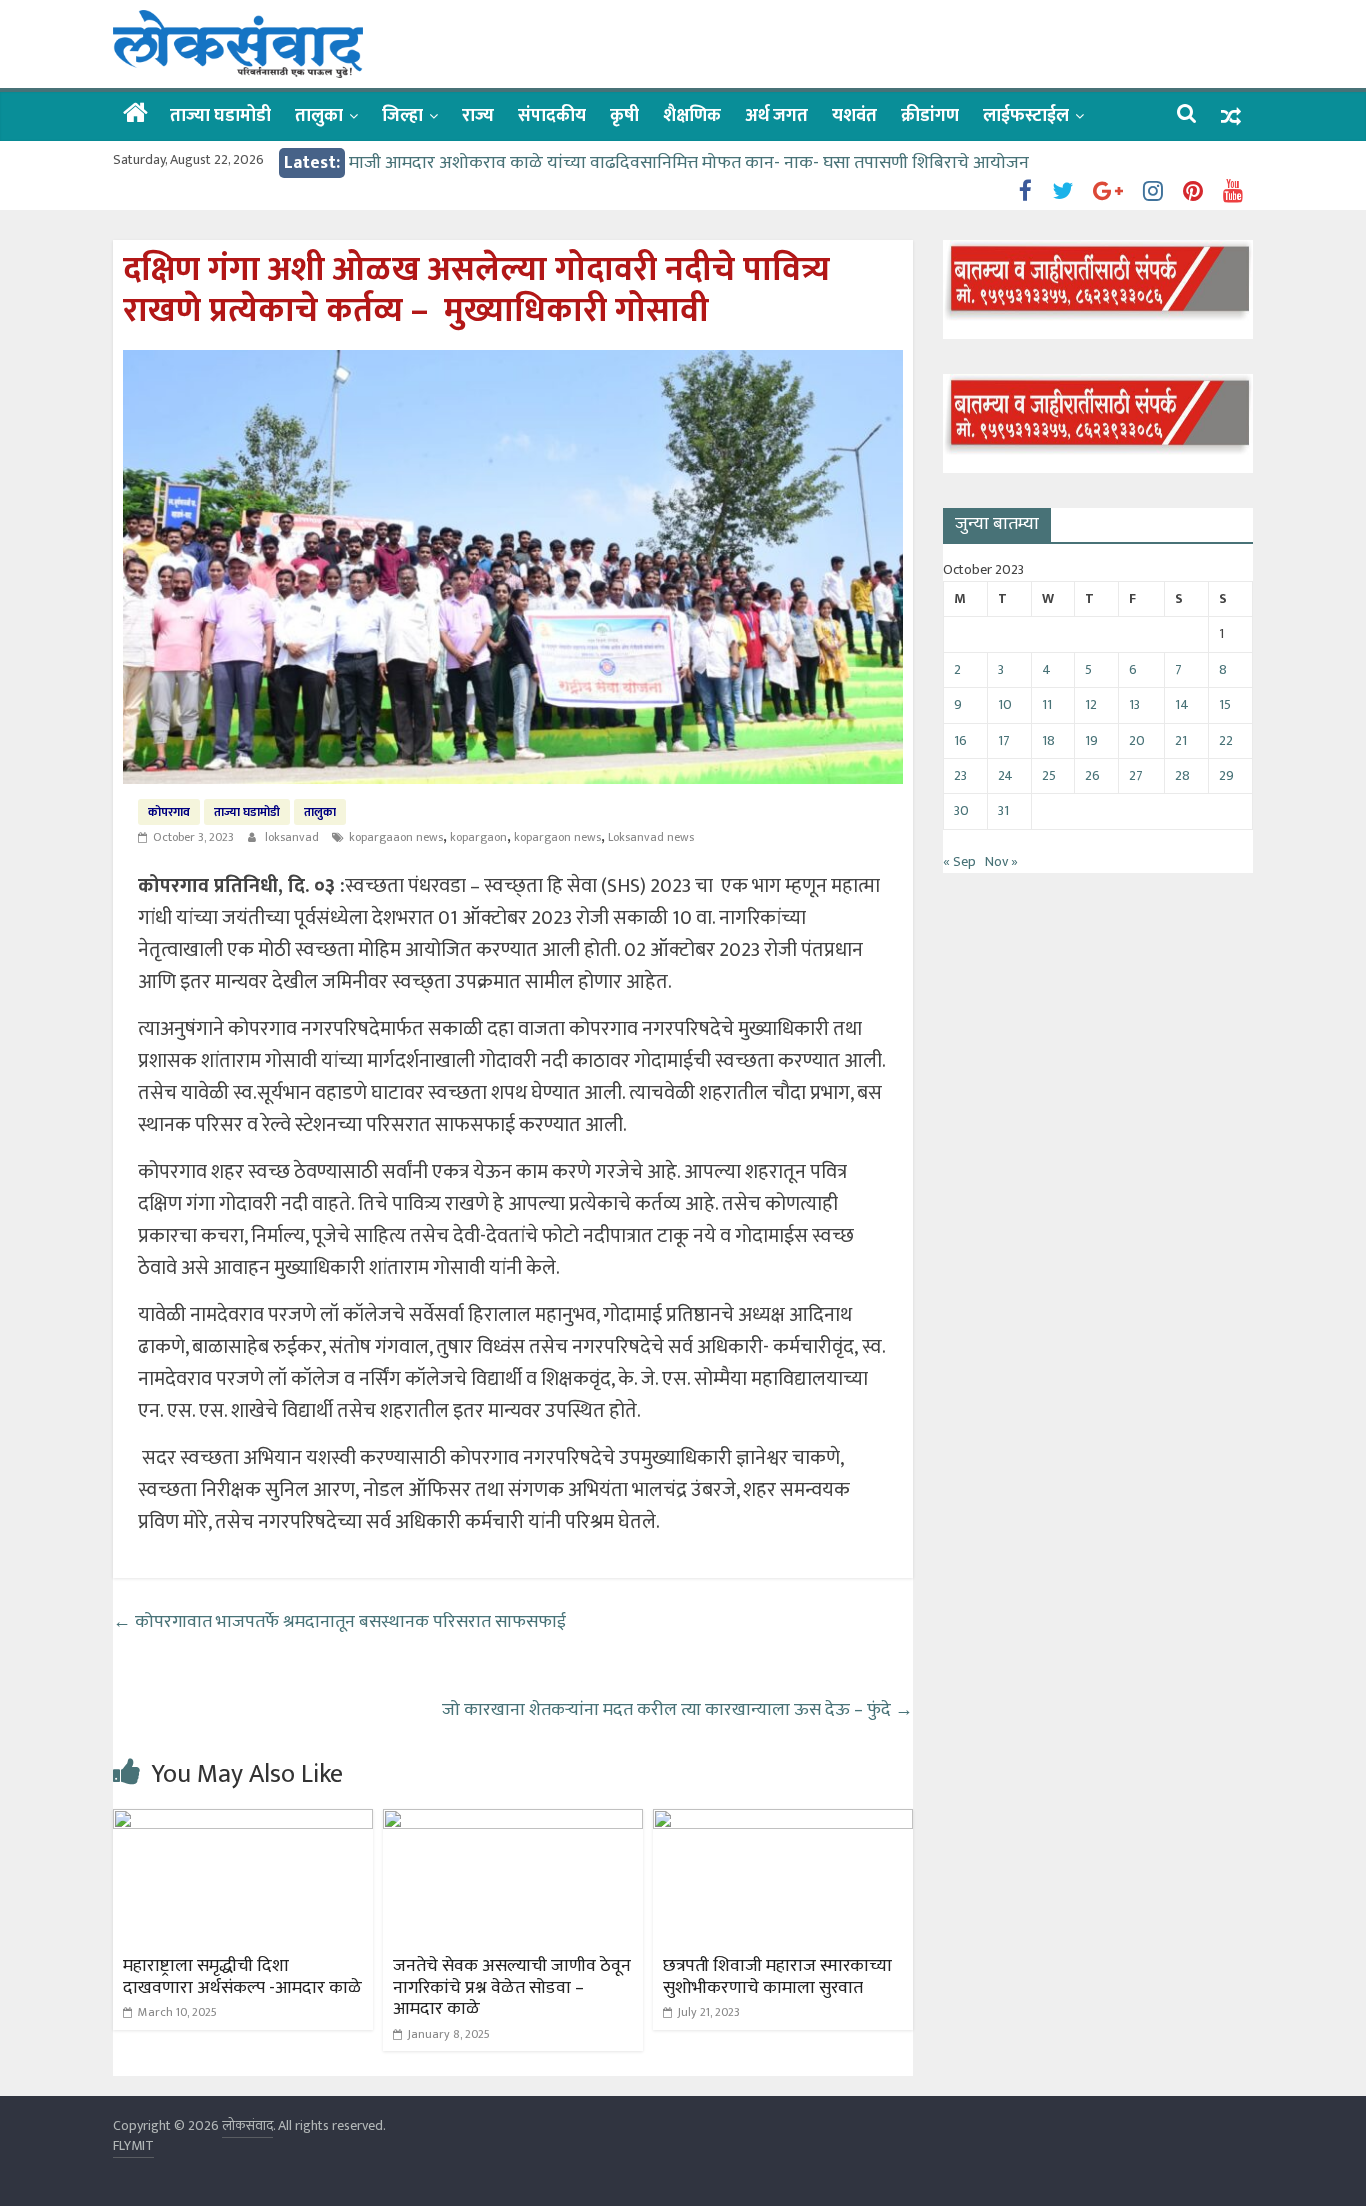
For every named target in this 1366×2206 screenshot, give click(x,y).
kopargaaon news (396, 837)
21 (1181, 740)
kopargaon (478, 837)
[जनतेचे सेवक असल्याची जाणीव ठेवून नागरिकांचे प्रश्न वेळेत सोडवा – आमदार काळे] (513, 1821)
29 (1226, 775)
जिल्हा (402, 116)
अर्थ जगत (776, 116)
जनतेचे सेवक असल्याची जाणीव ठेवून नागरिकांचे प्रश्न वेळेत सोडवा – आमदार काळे (512, 1987)
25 (1049, 775)
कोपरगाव (169, 812)
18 (1048, 740)
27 (1136, 775)
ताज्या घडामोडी (220, 116)
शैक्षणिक (692, 116)
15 (1225, 704)
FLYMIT (133, 2145)
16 (960, 740)
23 (960, 775)
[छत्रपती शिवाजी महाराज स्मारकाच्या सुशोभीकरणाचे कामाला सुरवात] (783, 1821)
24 (1005, 775)
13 (1134, 704)
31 (1003, 810)
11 (1047, 704)
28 (1182, 775)
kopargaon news (557, 837)
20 (1137, 740)
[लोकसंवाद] (135, 115)
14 (1182, 704)
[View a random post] (1231, 116)
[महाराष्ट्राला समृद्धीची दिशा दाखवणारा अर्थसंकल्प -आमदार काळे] (243, 1821)
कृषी (624, 116)
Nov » (1001, 861)
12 (1091, 704)
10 (1005, 704)
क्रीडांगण (930, 116)
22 (1226, 740)
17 (1004, 740)
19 (1091, 740)
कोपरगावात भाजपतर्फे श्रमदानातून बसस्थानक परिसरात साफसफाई (341, 1622)
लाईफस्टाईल (1026, 116)
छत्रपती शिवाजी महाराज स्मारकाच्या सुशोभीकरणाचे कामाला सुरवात (777, 1977)
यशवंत (854, 116)
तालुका (319, 116)
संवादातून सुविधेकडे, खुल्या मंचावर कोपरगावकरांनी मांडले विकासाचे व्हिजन (591, 149)
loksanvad (293, 837)
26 (1092, 775)
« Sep (959, 861)
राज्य (478, 116)
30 (961, 810)
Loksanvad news (651, 837)
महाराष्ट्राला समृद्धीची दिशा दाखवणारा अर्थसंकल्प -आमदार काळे (242, 1977)
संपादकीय (552, 116)
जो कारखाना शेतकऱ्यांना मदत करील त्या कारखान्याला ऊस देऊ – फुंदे (677, 1710)
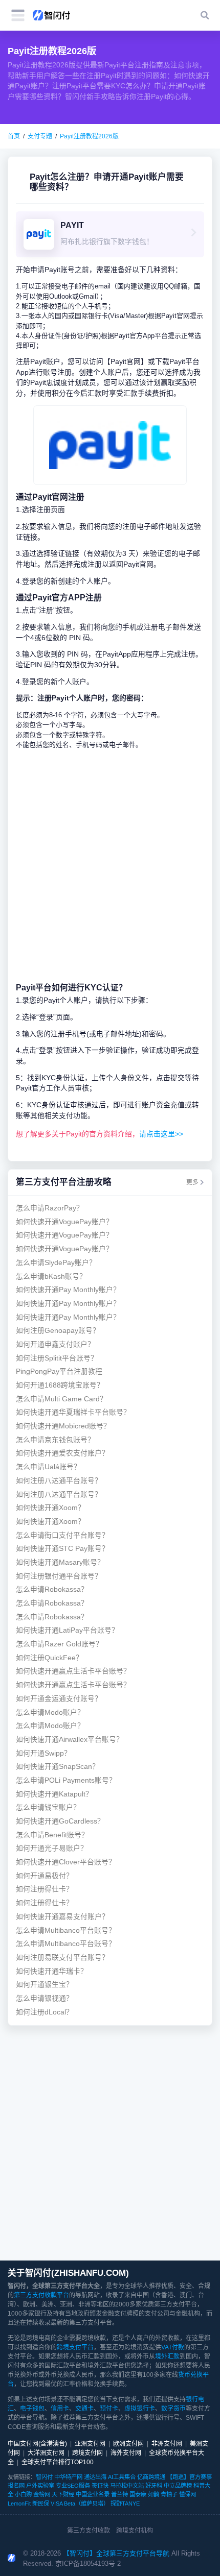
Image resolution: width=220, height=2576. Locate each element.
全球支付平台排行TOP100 (57, 2462)
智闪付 (44, 2477)
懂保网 (187, 2494)
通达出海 (95, 2477)
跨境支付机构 (134, 2530)
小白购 (23, 2494)
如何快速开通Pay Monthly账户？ (68, 1290)
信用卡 (60, 2408)
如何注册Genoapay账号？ (58, 1330)
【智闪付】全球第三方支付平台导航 (116, 2553)
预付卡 (109, 2408)
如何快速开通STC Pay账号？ (62, 1548)
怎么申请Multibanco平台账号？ (66, 1930)
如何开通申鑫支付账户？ (55, 1344)
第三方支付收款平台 (41, 2295)
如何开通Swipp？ (43, 1753)
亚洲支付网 (90, 2443)
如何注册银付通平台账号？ (59, 1576)
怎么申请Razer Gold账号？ (59, 1644)
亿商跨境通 (151, 2477)
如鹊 (153, 2494)
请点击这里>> (161, 1134)
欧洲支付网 (128, 2443)
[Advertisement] (110, 866)
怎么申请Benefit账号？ (52, 1835)
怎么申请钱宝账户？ (48, 1807)
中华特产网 (68, 2477)
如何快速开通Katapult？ (54, 1794)
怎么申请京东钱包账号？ (55, 1440)
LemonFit (19, 2503)
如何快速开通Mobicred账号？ (63, 1426)
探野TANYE (125, 2503)
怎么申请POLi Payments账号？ (66, 1780)
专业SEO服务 (73, 2486)
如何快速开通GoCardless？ (60, 1821)
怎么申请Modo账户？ (50, 1712)
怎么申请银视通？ (44, 1998)
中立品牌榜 (178, 2486)
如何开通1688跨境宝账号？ (60, 1385)
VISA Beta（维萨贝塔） (80, 2503)
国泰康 (137, 2494)
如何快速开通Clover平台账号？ (66, 1862)
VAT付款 (172, 2347)
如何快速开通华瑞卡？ (51, 1971)
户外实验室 (40, 2486)
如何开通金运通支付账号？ (59, 1699)
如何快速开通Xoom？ (50, 1508)
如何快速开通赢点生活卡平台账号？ (73, 1671)
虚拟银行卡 (139, 2408)
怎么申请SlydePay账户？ (56, 1263)
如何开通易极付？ (44, 1876)
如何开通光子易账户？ (51, 1848)
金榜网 (41, 2494)
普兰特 (119, 2494)
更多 (192, 1182)
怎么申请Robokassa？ (52, 1589)
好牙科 (153, 2486)
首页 (14, 136)
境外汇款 (167, 2356)
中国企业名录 (92, 2494)
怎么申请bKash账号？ (51, 1276)
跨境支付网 (87, 2453)
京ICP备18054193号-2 (88, 2563)
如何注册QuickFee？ (49, 1658)
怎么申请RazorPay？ (49, 1208)
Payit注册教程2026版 (89, 136)
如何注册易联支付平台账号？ (62, 1957)
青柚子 (169, 2494)
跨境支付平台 (75, 2347)
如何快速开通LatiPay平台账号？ (67, 1630)
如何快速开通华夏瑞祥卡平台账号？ (73, 1412)
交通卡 (84, 2408)
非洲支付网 (166, 2443)
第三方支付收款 (88, 2530)
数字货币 (173, 2408)
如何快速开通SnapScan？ (57, 1766)
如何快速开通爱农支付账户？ (62, 1453)
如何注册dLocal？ (44, 2012)
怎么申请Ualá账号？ (48, 1467)
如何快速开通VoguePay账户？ (64, 1222)
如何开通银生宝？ (44, 1984)
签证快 (100, 2486)
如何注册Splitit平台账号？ (57, 1358)
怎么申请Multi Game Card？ (61, 1399)
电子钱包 (32, 2408)
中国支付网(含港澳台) (37, 2443)
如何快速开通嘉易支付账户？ (62, 1917)
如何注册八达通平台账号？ (59, 1481)
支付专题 (40, 136)
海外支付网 (126, 2453)
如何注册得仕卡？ (44, 1889)
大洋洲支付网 (46, 2453)
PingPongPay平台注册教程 (59, 1371)
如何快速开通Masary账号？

__________

» **TASK**: Pictures are to be left out. Otherwise, copy the material above exactly.

» **SOLUTION TO THIS TASK**:
For every named target in this 1366×2206 screenshot, give click(x,y).
kopargaaon news (396, 837)
21 (1181, 740)
kopargaon (478, 837)
[जनतेचे सेवक असल्याची जाणीव ठेवून नागरिकांचे प्रश्न वेळेत सोडवा – आमदार काळे] (513, 1821)
29 (1226, 775)
जिल्हा (402, 116)
अर्थ जगत (776, 116)
जनतेचे सेवक असल्याची जाणीव ठेवून नागरिकांचे प्रश्न वेळेत सोडवा – आमदार काळे (512, 1987)
25 (1049, 775)
कोपरगाव (169, 812)
18 (1048, 740)
27 (1136, 775)
ताज्या घडामोडी (220, 116)
शैक्षणिक (692, 116)
15 (1225, 704)
FLYMIT (133, 2145)
16 (960, 740)
23 (960, 775)
[छत्रपती शिवाजी महाराज स्मारकाच्या सुशोभीकरणाचे कामाला सुरवात] (783, 1821)
24 (1005, 775)
13 (1134, 704)
31 (1003, 810)
11 (1047, 704)
28 (1182, 775)
kopargaon news (557, 837)
20 (1137, 740)
[लोकसंवाद] (135, 115)
14 (1182, 704)
[View a random post] (1231, 116)
[महाराष्ट्राला समृद्धीची दिशा दाखवणारा अर्थसंकल्प -आमदार काळे] (243, 1821)
कृषी (624, 116)
Nov » (1001, 861)
12 (1091, 704)
10 (1005, 704)
क्रीडांगण (930, 116)
22 (1226, 740)
17 (1004, 740)
19 (1091, 740)
कोपरगावात भाजपतर्फे श्रमदानातून बसस्थानक परिसरात साफसफाई (341, 1622)
लाईफस्टाईल (1026, 116)
छत्रपती शिवाजी महाराज स्मारकाच्या सुशोभीकरणाचे कामाला सुरवात (777, 1977)
यशवंत (854, 116)
तालुका (319, 116)
संवादातून सुविधेकडे, खुल्या मंचावर कोपरगावकरांनी मांडले विकासाचे व्हिजन (591, 149)
loksanvad (293, 837)
26 (1092, 775)
« Sep (959, 861)
राज्य (478, 116)
30 (961, 810)
Loksanvad news (651, 837)
महाराष्ट्राला समृद्धीची दिशा दाखवणारा अर्थसंकल्प -आमदार काळे (242, 1977)
संपादकीय (552, 116)
जो कारखाना शेतकऱ्यांना मदत करील त्या कारखान्याला ऊस देऊ – फुंदे (677, 1710)
Image resolution: width=220, height=2576. Locate each element.
全球支付平台排行TOP100 (57, 2462)
智闪付 (44, 2477)
懂保网 (187, 2494)
通达出海 (95, 2477)
跨境支付机构 (134, 2530)
小白购 (23, 2494)
如何快速开通Pay Monthly账户？ (68, 1290)
信用卡 (60, 2408)
如何注册Genoapay账号？ (58, 1330)
【智闪付】全球第三方支付平台导航 (116, 2553)
预付卡 (109, 2408)
如何快速开通STC Pay账号？ (62, 1548)
怎么申请Multibanco平台账号？ (66, 1930)
如何开通申鑫支付账户？ (55, 1344)
第三方支付收款平台 (41, 2295)
如何开通Swipp？ (43, 1753)
亚洲支付网 (90, 2443)
如何注册银付通平台账号？ (59, 1576)
怎么申请Razer Gold账号？ (59, 1644)
亿商跨境通 (151, 2477)
如鹊 (153, 2494)
请点击这里>> (161, 1134)
欧洲支付网 (128, 2443)
[Advertisement] (110, 866)
怎么申请Benefit账号？ (52, 1835)
怎么申请钱宝账户？ (48, 1807)
中华特产网 (68, 2477)
如何快速开通Katapult？ (54, 1794)
怎么申请京东钱包账号？ (55, 1440)
LemonFit (19, 2503)
如何快速开通Mobicred账号？ (63, 1426)
探野TANYE (125, 2503)
怎么申请POLi Payments账号？ (66, 1780)
专业SEO服务 (73, 2486)
如何快速开通GoCardless？ (60, 1821)
怎么申请Modo账户？ (50, 1712)
怎么申请银视通？ (44, 1998)
中立品牌榜 (178, 2486)
如何开通1688跨境宝账号？ (60, 1385)
VISA Beta（维萨贝塔） (80, 2503)
国泰康 (137, 2494)
如何快速开通Clover平台账号？ (66, 1862)
VAT付款 (172, 2347)
如何快速开通华瑞卡？ (51, 1971)
户外实验室 (40, 2486)
如何开通金运通支付账号？ (59, 1699)
如何快速开通Xoom？ (50, 1508)
如何快速开通赢点生活卡平台账号？ (73, 1671)
虚拟银行卡 (139, 2408)
怎么申请SlydePay账户？ (56, 1263)
如何开通易极付？ (44, 1876)
如何开通光子易账户？ (51, 1848)
金榜网 (41, 2494)
普兰特 (119, 2494)
更多 (192, 1182)
怎么申请Robokassa？ (52, 1589)
好牙科 (153, 2486)
首页 (14, 136)
境外汇款 (167, 2356)
中国企业名录 (92, 2494)
怎么申请bKash账号？ (51, 1276)
跨境支付网 (87, 2453)
京ICP备18054193号-2 (88, 2563)
如何注册QuickFee？ (49, 1658)
怎么申请RazorPay？ (49, 1208)
Payit注册教程2026版 (89, 136)
如何注册易联支付平台账号？ (62, 1957)
青柚子 (169, 2494)
跨境支付平台 (75, 2347)
如何快速开通LatiPay平台账号？ (67, 1630)
如何快速开通华夏瑞祥卡平台账号？ (73, 1412)
交通卡 (84, 2408)
非洲支付网 (166, 2443)
第三方支付收款 (88, 2530)
数字货币 (173, 2408)
如何快速开通SnapScan？ (57, 1766)
如何快速开通爱农支付账户？ (62, 1453)
如何注册dLocal？ (44, 2012)
怎么申请Ualá账号？ (48, 1467)
如何快速开通VoguePay账户？ (64, 1222)
如何开通银生宝？ (44, 1984)
签证快 (100, 2486)
如何注册Splitit平台账号？ (57, 1358)
怎么申请Multi Game Card？ (61, 1399)
电子钱包 (32, 2408)
中国支付网(含港澳台) (37, 2443)
如何快速开通嘉易支付账户？ (62, 1917)
如何注册八达通平台账号？ (59, 1481)
支付专题 (40, 136)
海外支付网 (126, 2453)
如何注册得仕卡？ (44, 1889)
大洋洲支付网 (46, 2453)
PingPongPay平台注册教程 (59, 1371)
如何快速开通Masary账号？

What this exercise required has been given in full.